Sift in flour, then fold in salt, bicarbonate of soda, spices, raisins, and walnuts.
Bake moulds at 180°C for 10 minutes, then at 150°C for 30-35 minutes until a skewer is clean.
Beat vegan spread, maple syrup, and icing sugar together until smooth, adding water if needed.
Knead green food colouring into half the sugarpaste, roll it out, and cover the presentation board.
Mould brown sugarpaste into a 5x6cm door, a 4.5x6cm table, stools, and logs with grain effects.
Create purple sugarpaste windows, a yellow path, a blue pond, and small picnic items.
Arrange the path, pond, liquorice pebbles, and cocoa soil with sugarpaste pumpkins on the board.
Place the picnic table and paraphernalia on the board and let the cakes cool completely.
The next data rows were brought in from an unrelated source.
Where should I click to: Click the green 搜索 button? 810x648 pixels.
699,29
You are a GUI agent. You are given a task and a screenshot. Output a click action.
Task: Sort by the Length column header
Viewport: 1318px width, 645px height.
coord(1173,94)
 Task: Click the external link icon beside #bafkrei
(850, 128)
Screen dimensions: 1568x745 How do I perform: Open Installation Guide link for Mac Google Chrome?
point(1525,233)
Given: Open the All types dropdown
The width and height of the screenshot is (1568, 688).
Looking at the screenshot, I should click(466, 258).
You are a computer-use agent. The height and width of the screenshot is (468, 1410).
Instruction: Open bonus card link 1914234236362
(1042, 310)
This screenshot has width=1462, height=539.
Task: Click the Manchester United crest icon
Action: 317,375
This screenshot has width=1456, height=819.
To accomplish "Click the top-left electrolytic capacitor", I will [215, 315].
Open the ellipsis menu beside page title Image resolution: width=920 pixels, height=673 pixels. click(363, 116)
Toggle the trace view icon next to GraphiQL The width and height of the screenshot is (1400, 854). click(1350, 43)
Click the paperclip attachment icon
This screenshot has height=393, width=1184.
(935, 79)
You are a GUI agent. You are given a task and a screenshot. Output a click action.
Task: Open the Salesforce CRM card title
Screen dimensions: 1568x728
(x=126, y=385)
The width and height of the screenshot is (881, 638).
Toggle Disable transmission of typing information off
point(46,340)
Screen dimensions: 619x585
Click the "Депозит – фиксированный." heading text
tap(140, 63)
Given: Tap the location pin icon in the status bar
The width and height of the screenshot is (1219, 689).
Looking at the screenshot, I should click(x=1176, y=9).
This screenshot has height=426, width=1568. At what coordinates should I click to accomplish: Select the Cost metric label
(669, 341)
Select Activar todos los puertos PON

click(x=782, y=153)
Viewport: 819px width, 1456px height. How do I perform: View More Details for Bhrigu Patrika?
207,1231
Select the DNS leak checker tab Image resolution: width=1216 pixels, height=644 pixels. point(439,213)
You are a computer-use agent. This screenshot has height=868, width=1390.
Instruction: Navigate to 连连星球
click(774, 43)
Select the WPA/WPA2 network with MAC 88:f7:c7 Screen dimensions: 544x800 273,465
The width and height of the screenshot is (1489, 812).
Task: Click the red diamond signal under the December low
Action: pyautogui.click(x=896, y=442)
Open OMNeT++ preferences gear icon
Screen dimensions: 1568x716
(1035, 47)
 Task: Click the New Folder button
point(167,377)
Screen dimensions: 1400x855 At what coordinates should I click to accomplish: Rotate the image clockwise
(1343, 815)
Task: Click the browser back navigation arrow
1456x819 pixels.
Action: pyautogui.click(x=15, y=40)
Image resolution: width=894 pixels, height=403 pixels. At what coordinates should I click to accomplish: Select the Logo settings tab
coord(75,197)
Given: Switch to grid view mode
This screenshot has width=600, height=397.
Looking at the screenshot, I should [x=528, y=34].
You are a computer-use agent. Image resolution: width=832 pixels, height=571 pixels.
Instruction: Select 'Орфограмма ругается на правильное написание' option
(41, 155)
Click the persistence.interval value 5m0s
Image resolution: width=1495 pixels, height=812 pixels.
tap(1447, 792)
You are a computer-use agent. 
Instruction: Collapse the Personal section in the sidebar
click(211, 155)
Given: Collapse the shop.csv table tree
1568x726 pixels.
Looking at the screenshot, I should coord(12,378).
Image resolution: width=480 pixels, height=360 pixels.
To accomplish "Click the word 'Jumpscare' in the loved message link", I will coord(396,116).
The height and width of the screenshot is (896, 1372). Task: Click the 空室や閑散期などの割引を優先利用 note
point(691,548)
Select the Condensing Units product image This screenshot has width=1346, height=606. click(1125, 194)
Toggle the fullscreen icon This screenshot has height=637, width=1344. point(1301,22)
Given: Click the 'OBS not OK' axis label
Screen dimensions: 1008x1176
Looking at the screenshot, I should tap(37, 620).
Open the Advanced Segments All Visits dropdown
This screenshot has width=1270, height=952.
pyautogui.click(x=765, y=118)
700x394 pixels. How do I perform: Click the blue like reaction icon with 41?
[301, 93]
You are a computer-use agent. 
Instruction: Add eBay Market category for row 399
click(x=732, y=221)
Smooth the cake base ridges with marzipan and cover the roof cake with buttercream.
Mix royal icing sugar with water and put a small amount in a 1cm piping nozzle bag.
Cover the cake base with rolled fondant icing, trim, and place on the board.
Attach the windows, door, and lintels to the base using the royal icing.
Cover the roof cake with red-coloured fondant and rub with vegetable shortening for a sheen.
Sprinkle with glitter, secure the roof with royal icing, and add fondant spots.
Pipe green royal icing grass around the base and finish with edible wafer butterflies.